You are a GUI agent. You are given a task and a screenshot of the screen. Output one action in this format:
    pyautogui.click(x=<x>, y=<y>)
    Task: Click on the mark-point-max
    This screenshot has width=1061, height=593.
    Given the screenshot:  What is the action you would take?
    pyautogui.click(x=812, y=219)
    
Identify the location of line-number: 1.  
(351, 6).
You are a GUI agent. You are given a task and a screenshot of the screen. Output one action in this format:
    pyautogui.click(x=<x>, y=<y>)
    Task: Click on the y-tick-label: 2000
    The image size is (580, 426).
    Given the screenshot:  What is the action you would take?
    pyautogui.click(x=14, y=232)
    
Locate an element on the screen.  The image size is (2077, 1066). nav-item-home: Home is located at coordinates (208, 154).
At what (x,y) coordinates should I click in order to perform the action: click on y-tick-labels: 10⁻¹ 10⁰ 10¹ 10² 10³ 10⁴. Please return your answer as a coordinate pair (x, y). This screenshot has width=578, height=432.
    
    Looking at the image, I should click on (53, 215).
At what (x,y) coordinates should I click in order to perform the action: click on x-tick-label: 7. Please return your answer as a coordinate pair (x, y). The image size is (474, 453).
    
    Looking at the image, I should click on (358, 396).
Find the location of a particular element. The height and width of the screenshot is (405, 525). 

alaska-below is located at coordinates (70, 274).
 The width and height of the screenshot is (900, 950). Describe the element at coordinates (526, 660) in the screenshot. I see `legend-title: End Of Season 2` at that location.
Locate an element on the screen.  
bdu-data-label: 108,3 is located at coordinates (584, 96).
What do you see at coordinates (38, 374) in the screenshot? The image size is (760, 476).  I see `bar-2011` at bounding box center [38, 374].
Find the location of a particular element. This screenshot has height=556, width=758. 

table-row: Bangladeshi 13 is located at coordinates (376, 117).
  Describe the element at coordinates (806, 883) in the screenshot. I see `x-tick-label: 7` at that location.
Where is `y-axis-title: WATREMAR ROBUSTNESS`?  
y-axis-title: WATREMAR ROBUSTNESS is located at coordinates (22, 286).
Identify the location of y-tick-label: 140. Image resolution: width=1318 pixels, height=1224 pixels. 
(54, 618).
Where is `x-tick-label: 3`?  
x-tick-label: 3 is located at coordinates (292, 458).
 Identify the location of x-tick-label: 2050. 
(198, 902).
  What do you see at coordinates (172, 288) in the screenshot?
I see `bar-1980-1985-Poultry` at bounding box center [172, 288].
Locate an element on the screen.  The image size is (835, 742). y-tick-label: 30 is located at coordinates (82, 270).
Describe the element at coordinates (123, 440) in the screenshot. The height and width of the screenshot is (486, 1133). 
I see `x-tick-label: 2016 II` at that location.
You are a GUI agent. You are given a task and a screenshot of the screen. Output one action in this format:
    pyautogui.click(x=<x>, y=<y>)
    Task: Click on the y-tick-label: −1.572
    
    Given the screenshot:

WORK TO COMPLETE: Retype the material from its first line through the line containing "pyautogui.click(x=812, y=219)", keeping every line unchanged.

ANSWER BOX:
You are a GUI agent. You are given a task and a screenshot of the screen. Output one action in this format:
    pyautogui.click(x=<x>, y=<y>)
    Task: Click on the mark-point-max
    This screenshot has width=1061, height=593.
    Given the screenshot:  What is the action you would take?
    pyautogui.click(x=812, y=219)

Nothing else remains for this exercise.